====== Given entries

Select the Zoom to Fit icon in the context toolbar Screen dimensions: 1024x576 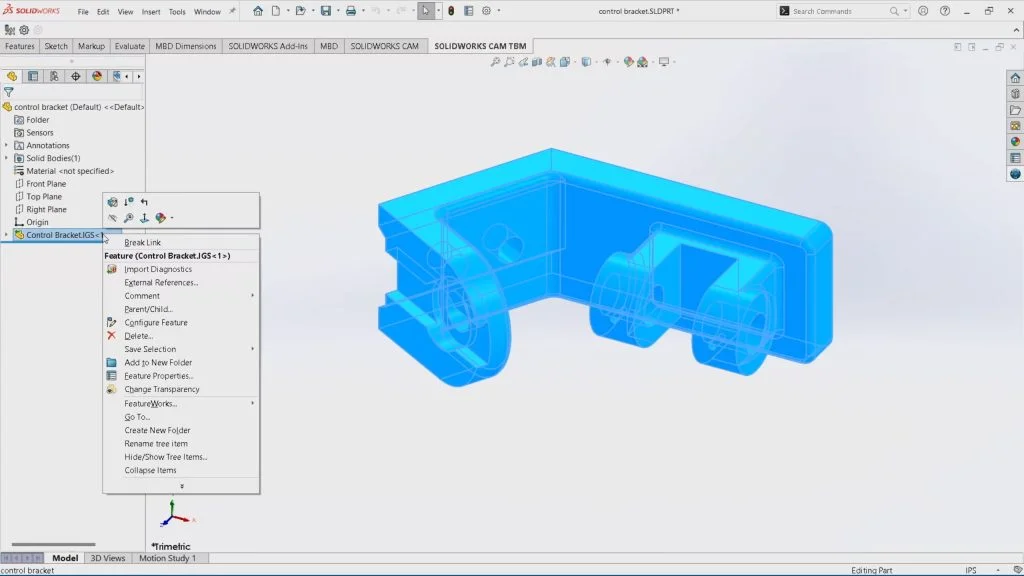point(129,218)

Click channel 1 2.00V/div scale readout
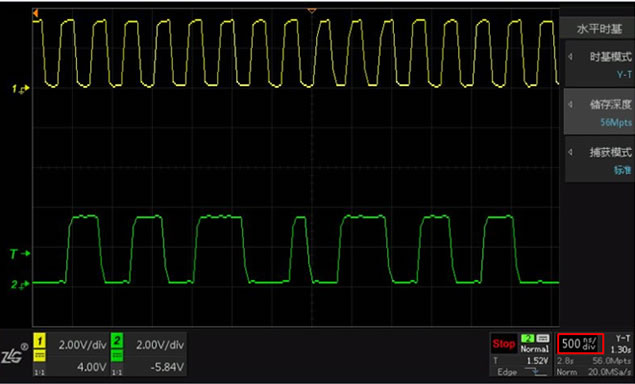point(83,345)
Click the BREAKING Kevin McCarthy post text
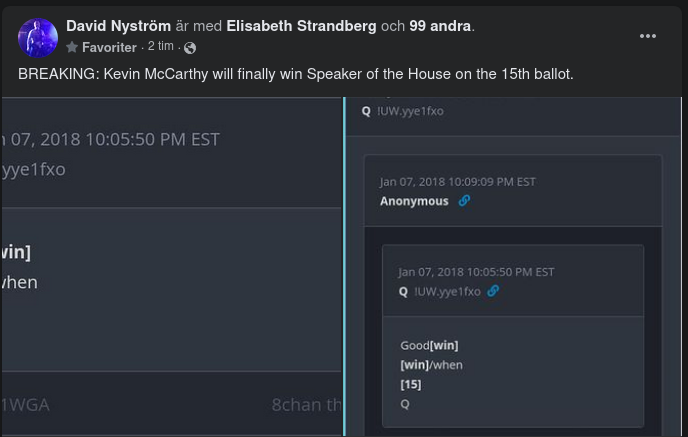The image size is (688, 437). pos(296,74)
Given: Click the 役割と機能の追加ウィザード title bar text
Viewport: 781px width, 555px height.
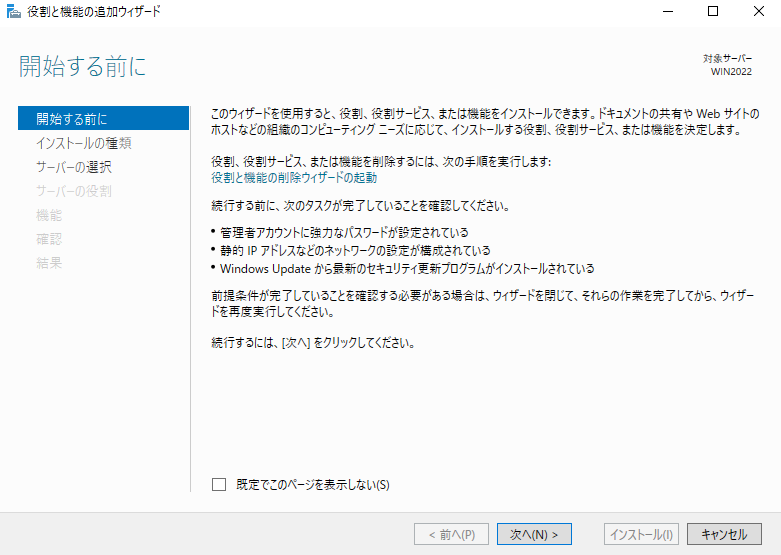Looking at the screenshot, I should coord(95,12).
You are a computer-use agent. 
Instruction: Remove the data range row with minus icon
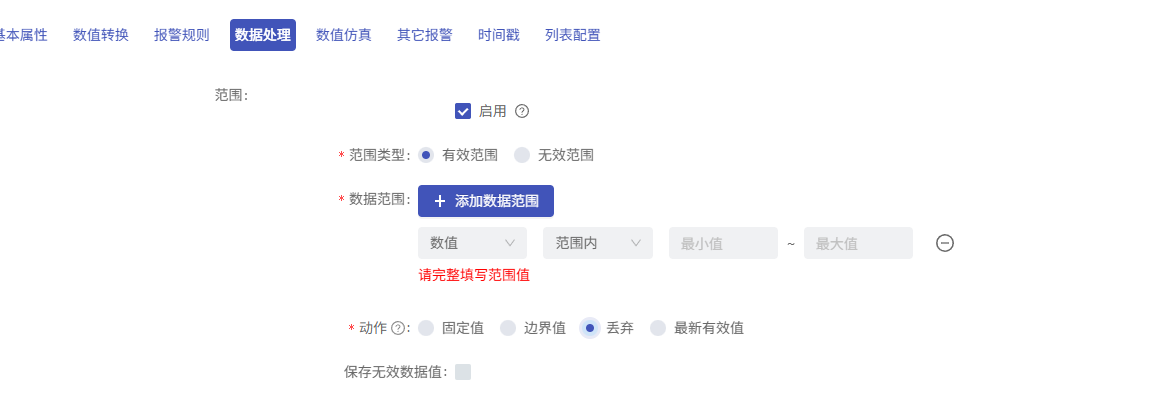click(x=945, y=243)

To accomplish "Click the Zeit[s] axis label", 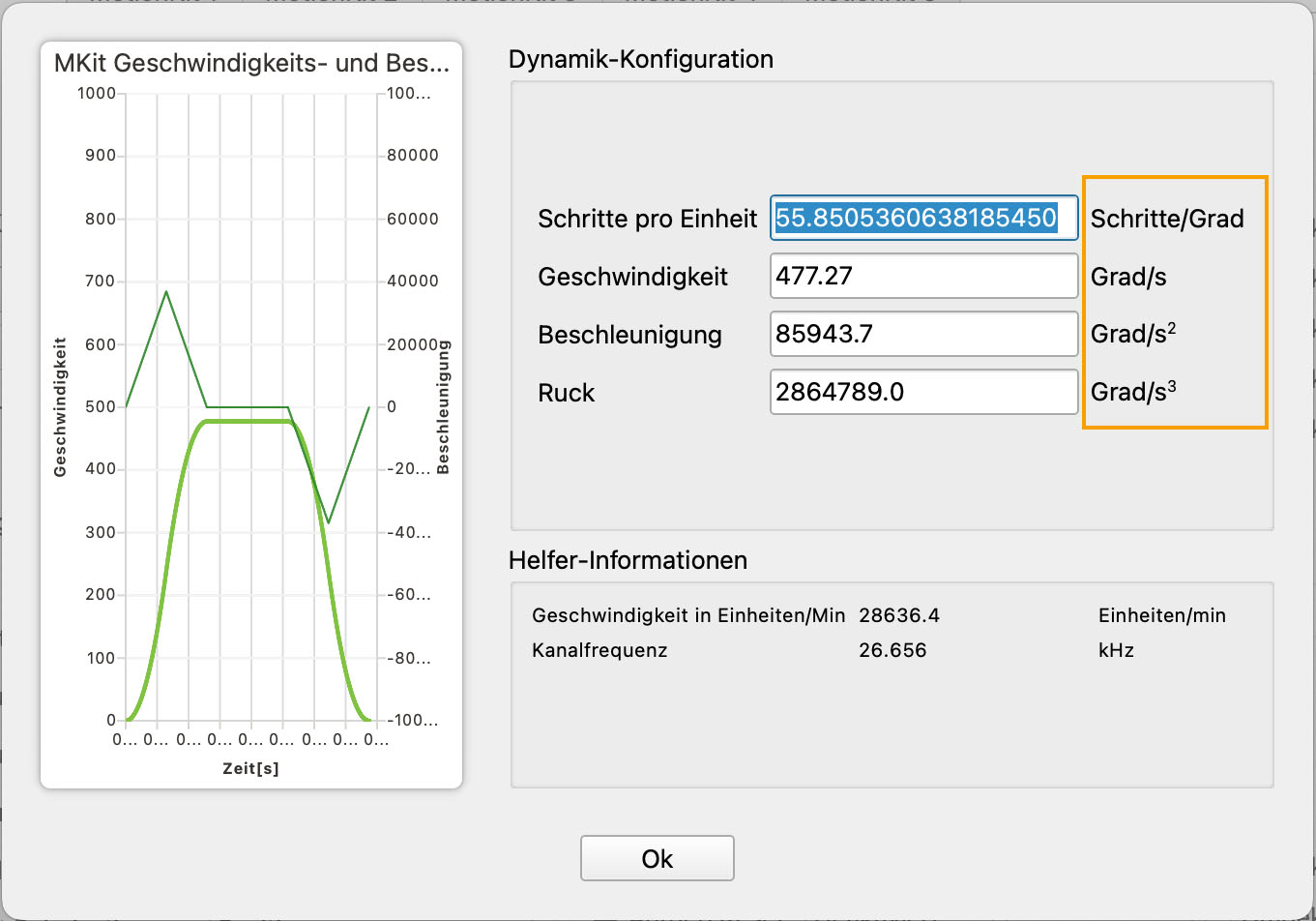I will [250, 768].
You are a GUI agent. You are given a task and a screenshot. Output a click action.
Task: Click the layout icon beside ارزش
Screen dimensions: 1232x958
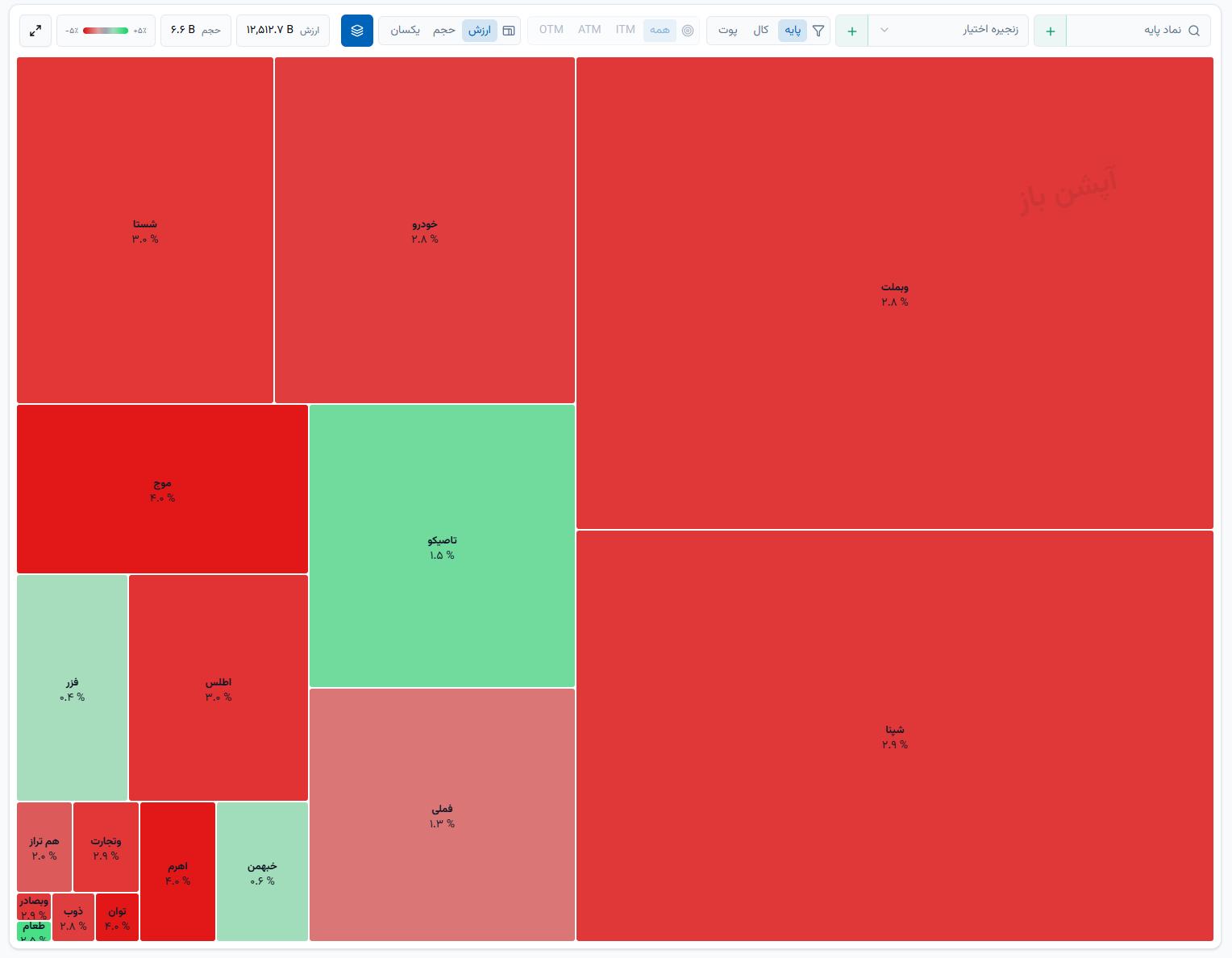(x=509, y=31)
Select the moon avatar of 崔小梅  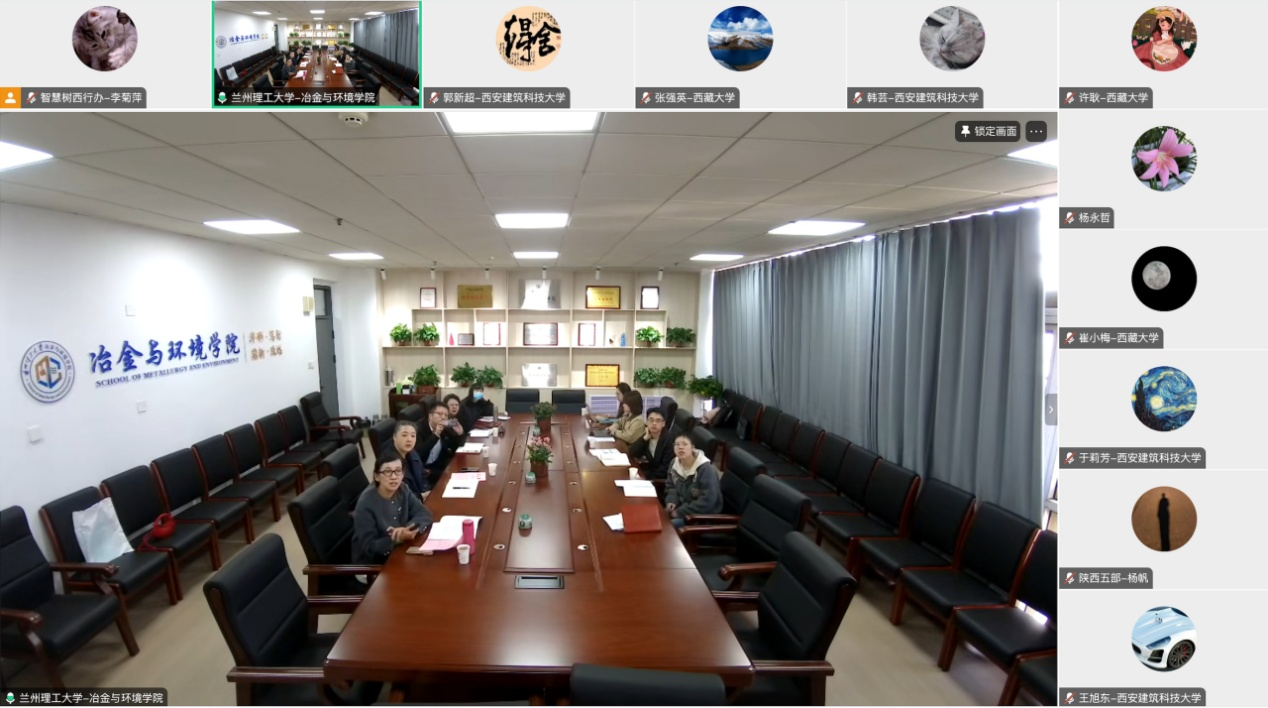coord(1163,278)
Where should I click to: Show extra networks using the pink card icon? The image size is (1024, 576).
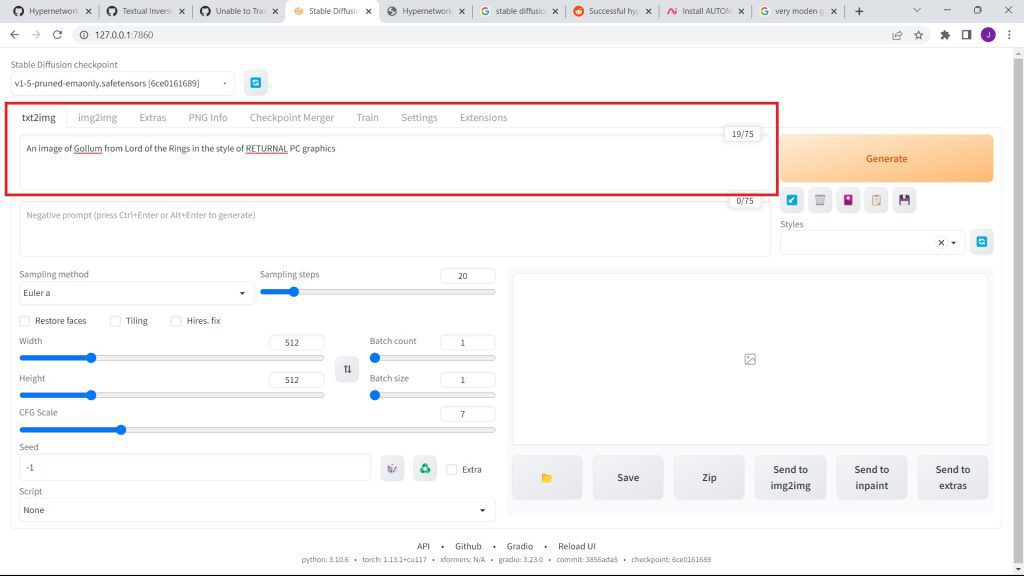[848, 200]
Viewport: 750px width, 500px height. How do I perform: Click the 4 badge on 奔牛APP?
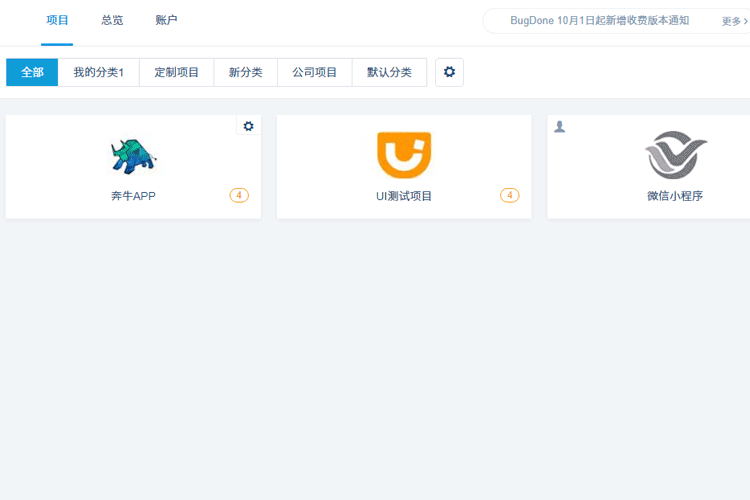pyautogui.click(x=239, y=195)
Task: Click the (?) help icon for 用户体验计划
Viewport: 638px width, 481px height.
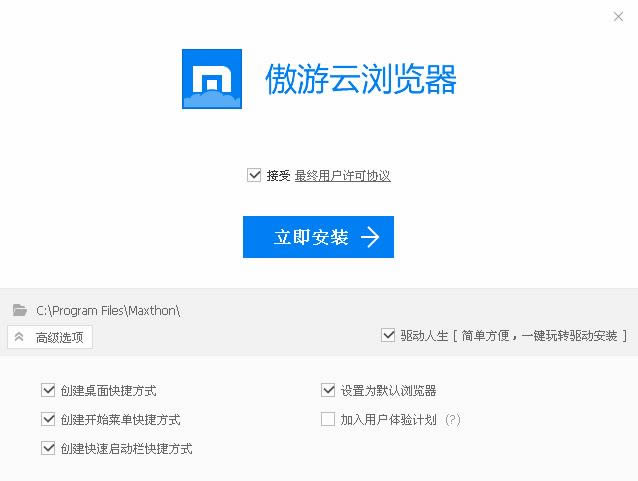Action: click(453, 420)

============

- [To do]: Copy every line from the data that includes the string "agent".

- [Completed exercise]:
You are a computer-use agent. 
You are a GUI agent. You are given a task and a screenshot. Output a click action.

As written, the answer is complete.